How to Recognize Emotions Responsibly with AI?
Automatic feedback on successful customer service, timely support for employees, or identifying the threat of violence in healthcare work are some examples of potential applications for speech emotion recognition. In Loihde’’s TurvAIsa research project, both verbal and non-verbal cues are studied, combining text emotion analysis with acoustic signal-based speech emotion recognition. TurvAIsa is funded by Business Finland.
Emotion recognition in a communication situation may first seem like a fairly straightforward task, where we try to determine whether people are, for example, happy, surprised, or angry. However, after some closer consideration, various questions arise:
- Is the goal to capture the emotion or emotional state over a shorter or longer time frame?
- Emotions do not have precise boundaries, so which emotions are we trying to recognise, and are we also interested in their intensity?
- Is the aim to identify the person’s internal emotional state or simply the emotions conveyed in the communication situation?
- How should the context of the situation be considered in the processing, and what about culture and language aspects?
- Will the recognition rely on facial expressions, gestures, words, speech, or some other cues, and how do we capture and record these cues?
Human communication is much more than the sum of words. It consists of both verbal and non-verbal cues that complement each other. We humans are often good at interpreting these cues, but our ability can diminish when we get tired. On the other hand, artificial intelligence doesn’t get tired, so could we use AI to recognise emotions responsibly and use that for building more intelligent customer service solutions? There are potential applications in various industries. For example, in healthcare AI could identify aggression, report it, and even alert for assistance. Different phone and chat services could benefit from emotion recognition and provide better and safer experiences for both customers and employees.
Reliability brings responsibility
In Loihde’s TurvAIsa project, we approach emotion recognition from two perspectives. Speech emotion recognition aims to identify emotions from acoustic features of the speech signal, while text-based emotion analysis processes the emotional tone of spoken text. Initial results from TurvAIsa show that combining audio and text analysis significantly improves the accuracy of emotion recognition. In terms of text analysis, we can train models for specific contexts and languages using tools like large language models, such as OpenAI’s ChatGPT. Additionally, we can recognise some key terms of the application, and target the analysis more precisely time-wisely. By combining speech and text emotion recognition, the reliability and consequently the responsibility of emotion recognition increases.
Know your data
Over the past months, AI with ChatGPT has become a more and more visible part of our everyday lives and businesses. ChatGPT is a large language model, but not all AI solutions require such large algorithms. Many of today’s AI solutions are based on the principles of data-driven AI, where algorithms are developed with smaller, comprehensive, and high-quality datasets. Additionally, training and testing datasets can be extended with data augmentation and synthetic data, which is a growing trend in AI development.

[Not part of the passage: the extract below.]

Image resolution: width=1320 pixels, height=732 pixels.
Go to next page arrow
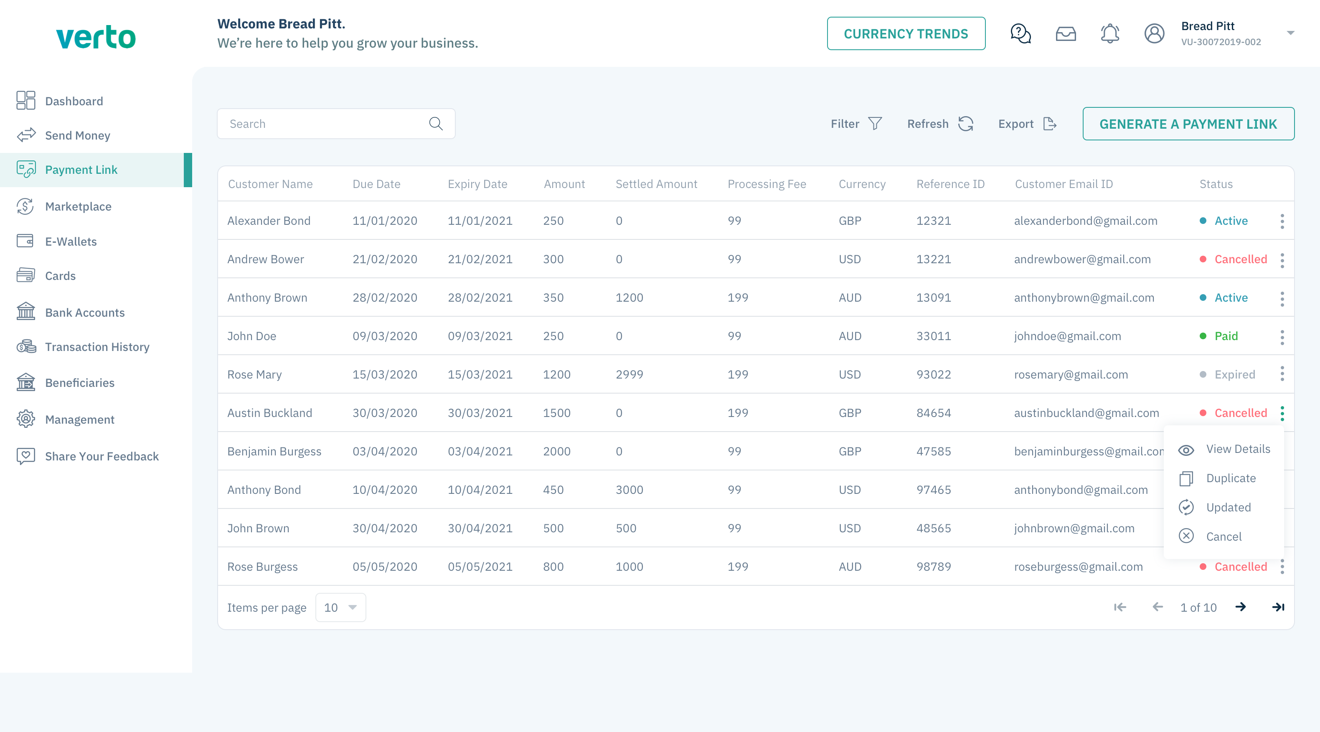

Since AI solutions rely heavily on data, the choice of training data has a significant impact on the responsibility and ethics of the target applications. In speech emotion recognition, using human-validated data in the training guides the algorithm to recognise audible and perceivable emotions of communication situations, allowing us to better understand what we are detecting. Additionally, for transparency, it is important to be able to tell what kind of data is behind the model, and to analyse possible biases that may arise from the data. ”Know your data” is a good guideline for responsible AI.